Printing emerged as early as the 4th millennium BCE in the form of cylinder seals used by the Proto-Elamite and Sumerian civilizations to certify documents written on clay tablets. Other early forms include block seals, hammered coinage, pottery imprints, and cloth printing. Initially a method of printing patterns on cloth such as silk, woodblock printing for texts on paper originated in Tang China by the 7th century, to the spread of book production and woodblock printing in other parts of Asia such as Korea and Japan. The Chinese Buddhist Diamond Sutra, printed by woodblock on 11 May 868, is the earliest known printed book with a precise publishing date. Movable type was invented in China during the 11th century by the Song dynasty artisan Bi Sheng, but it received limited use compared to woodblock printing. However, the use of copper movable types was documented in a Song-era book from 1193, and the earliest printed paper money using movable metal type to print the identifying codes were made in 1161. The technology also spread outside China, with the oldest extant printed book using metal movable type being the Jikji, printed in Korea in 1377 during the Goryeo era.

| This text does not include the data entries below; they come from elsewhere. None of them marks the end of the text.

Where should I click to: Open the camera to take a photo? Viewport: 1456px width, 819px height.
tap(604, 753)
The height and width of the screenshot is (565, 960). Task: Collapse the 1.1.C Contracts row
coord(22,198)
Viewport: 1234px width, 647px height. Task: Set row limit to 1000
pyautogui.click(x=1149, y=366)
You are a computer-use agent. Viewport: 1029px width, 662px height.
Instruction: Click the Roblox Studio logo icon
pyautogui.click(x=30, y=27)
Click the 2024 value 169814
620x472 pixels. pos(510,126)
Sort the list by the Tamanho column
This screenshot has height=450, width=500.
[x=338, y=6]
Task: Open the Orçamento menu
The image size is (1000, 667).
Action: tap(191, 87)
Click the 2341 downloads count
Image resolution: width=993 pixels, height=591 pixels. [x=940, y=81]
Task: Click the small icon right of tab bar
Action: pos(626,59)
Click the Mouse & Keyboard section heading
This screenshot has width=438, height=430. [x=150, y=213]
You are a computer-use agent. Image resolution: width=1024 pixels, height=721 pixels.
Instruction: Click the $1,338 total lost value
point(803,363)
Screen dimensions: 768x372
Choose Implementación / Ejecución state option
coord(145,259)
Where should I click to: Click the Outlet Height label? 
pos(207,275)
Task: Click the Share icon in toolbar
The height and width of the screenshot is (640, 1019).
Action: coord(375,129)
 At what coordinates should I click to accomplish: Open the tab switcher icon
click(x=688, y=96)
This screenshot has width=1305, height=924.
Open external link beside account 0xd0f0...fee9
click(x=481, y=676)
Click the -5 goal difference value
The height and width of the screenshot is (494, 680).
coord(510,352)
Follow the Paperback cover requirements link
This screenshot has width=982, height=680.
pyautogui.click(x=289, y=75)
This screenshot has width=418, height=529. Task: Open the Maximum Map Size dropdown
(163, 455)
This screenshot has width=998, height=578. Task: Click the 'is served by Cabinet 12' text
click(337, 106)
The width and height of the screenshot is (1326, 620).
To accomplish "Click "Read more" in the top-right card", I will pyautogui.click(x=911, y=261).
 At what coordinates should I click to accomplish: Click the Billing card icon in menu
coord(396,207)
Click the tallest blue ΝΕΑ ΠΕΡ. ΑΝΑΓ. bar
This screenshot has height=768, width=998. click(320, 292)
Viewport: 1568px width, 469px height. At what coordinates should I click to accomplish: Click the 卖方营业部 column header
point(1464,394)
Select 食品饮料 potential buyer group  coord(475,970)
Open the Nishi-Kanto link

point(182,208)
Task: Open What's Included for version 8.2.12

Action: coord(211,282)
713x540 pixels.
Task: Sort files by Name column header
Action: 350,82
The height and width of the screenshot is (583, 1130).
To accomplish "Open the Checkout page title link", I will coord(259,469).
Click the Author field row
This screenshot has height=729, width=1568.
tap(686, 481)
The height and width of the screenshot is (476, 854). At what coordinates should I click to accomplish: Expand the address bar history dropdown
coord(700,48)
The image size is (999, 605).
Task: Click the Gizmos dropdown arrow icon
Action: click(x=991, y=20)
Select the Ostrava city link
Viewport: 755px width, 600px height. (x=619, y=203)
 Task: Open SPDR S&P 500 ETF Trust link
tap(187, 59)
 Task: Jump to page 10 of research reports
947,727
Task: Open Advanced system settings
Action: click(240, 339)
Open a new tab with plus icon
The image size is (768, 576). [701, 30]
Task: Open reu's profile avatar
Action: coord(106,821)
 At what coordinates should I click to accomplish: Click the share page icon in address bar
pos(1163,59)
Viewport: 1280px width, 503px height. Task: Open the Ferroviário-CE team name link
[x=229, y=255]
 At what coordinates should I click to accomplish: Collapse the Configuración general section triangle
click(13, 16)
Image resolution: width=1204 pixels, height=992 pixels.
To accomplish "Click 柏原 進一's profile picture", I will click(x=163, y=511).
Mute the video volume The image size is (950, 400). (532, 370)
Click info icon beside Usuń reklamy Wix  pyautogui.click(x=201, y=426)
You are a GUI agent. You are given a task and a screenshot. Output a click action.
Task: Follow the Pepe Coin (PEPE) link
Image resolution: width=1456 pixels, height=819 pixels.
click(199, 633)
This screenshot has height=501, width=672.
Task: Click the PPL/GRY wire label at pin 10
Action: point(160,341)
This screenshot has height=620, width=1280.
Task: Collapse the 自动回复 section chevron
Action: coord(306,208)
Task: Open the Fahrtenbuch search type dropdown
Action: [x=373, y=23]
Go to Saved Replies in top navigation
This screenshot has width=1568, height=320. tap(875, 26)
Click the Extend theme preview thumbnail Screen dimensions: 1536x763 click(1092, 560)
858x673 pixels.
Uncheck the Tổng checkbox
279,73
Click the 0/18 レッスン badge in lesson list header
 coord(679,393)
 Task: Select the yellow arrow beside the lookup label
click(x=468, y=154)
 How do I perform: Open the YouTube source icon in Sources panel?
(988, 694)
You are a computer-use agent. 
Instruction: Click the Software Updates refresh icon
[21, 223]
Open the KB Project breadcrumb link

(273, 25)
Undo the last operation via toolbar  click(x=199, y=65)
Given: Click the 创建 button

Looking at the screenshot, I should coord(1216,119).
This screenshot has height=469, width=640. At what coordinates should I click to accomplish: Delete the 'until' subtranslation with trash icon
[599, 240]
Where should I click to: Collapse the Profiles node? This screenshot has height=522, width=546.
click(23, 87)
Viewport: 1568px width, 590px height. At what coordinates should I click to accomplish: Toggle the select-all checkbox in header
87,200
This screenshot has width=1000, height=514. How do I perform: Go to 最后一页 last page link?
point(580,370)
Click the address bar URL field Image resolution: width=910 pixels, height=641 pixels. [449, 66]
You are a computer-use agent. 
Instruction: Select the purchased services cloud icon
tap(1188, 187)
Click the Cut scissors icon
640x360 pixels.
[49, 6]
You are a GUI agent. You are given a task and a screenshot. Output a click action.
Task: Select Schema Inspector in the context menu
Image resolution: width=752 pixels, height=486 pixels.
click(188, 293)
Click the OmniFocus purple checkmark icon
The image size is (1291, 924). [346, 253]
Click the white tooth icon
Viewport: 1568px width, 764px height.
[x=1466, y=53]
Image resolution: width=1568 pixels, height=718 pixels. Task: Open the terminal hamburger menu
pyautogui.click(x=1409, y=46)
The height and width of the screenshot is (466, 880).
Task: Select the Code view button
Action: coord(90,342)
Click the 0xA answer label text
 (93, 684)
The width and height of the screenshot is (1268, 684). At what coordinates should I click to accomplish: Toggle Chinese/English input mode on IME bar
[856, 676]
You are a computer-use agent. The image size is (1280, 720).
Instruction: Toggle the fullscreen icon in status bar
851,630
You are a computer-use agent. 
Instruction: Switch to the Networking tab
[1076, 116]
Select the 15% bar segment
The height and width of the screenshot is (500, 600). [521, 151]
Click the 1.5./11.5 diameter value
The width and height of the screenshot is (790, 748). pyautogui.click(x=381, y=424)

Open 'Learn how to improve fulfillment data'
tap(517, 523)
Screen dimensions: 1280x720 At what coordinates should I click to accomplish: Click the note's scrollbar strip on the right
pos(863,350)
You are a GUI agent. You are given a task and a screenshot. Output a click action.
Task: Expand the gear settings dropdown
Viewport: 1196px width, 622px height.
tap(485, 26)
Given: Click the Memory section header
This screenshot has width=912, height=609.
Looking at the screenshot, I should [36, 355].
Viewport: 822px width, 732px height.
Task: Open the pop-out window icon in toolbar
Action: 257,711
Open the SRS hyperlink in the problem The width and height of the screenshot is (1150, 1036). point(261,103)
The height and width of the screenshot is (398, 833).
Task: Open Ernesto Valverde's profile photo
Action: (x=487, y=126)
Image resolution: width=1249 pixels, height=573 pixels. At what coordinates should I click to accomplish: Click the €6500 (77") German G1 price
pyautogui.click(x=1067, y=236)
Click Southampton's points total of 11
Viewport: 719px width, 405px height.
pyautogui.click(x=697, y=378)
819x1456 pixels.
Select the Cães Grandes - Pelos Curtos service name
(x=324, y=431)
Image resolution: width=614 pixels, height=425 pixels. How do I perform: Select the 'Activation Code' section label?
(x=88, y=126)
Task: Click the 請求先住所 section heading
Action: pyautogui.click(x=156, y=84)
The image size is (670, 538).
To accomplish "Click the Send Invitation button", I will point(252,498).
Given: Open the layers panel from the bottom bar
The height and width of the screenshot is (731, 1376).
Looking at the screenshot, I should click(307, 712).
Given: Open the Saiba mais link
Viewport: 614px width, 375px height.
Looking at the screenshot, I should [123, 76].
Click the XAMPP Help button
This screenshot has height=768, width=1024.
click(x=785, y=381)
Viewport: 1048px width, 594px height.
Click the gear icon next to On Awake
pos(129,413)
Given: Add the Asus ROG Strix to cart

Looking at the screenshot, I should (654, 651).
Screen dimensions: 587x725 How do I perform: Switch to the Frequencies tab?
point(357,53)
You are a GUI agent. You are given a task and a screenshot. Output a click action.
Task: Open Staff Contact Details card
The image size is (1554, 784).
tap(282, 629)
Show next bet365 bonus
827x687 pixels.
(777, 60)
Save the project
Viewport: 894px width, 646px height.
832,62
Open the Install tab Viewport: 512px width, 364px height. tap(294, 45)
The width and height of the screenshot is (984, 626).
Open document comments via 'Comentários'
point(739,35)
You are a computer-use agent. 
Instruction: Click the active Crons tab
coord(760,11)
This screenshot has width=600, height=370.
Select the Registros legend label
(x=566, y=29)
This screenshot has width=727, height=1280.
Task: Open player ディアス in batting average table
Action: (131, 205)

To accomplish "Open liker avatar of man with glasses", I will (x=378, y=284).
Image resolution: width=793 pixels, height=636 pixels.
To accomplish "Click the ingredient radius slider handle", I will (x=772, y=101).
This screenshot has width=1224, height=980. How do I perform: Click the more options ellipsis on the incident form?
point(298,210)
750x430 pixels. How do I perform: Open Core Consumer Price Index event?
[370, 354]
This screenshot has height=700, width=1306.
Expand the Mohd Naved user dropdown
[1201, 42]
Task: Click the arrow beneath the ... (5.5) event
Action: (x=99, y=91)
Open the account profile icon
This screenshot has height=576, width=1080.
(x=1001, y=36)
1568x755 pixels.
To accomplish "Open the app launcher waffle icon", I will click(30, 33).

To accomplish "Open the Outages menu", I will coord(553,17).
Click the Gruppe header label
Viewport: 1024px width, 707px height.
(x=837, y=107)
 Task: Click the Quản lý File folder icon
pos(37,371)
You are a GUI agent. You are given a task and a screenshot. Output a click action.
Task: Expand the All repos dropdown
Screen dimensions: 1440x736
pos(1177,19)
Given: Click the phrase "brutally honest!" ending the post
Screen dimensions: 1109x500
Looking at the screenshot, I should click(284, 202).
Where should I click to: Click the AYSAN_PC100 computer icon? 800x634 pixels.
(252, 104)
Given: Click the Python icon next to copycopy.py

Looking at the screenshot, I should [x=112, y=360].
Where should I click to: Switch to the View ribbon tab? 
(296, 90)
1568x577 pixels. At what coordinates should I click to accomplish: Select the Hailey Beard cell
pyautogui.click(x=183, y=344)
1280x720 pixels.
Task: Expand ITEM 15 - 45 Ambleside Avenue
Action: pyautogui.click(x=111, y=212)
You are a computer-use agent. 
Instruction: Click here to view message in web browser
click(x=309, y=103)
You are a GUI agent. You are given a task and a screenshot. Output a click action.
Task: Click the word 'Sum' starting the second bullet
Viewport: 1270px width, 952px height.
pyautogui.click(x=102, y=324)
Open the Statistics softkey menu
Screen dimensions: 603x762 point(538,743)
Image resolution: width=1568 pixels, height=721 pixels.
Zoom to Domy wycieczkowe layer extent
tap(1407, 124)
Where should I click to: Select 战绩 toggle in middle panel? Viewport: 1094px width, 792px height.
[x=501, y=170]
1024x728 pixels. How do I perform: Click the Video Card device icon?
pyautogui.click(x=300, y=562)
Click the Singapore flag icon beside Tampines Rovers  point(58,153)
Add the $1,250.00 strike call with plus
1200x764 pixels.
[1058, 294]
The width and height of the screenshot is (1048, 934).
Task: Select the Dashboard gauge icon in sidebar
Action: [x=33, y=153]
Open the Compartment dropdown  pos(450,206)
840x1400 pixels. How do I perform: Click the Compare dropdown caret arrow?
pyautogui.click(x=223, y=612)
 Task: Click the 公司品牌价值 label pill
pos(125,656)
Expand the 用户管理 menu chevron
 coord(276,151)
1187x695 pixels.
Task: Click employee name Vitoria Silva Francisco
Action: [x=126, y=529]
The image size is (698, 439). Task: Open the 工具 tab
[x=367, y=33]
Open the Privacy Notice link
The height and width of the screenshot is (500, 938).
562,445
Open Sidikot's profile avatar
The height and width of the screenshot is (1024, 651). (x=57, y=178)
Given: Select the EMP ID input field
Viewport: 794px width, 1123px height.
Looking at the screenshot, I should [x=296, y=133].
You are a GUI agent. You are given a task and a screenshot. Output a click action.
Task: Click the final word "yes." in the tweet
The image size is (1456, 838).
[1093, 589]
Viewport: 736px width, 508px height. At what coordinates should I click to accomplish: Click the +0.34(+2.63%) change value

Woodblock printing was also used in Europe until the mid-15th century. Late medieval German inventor Johannes Gutenberg created the first printing press based on previously known mechanical presses and a process for mass-producing metal type. By the end of the 15th century, his invention and widescale circulation of the Gutenberg Bible became responsible for a burgeoning economical book publishing industry spreading globally across Renaissance Europe and eventually among the colonial publishers and printers that emerged in the British American colonies. This industry enabled the communication of ideas and the sharing of knowledge on an unprecedented scale, leading to the global spread of the printing press during the early modern period. Alongside the development of text printing, new and lower-cost methods of image reproduction were developed, including lithography, screen printing and photocopying.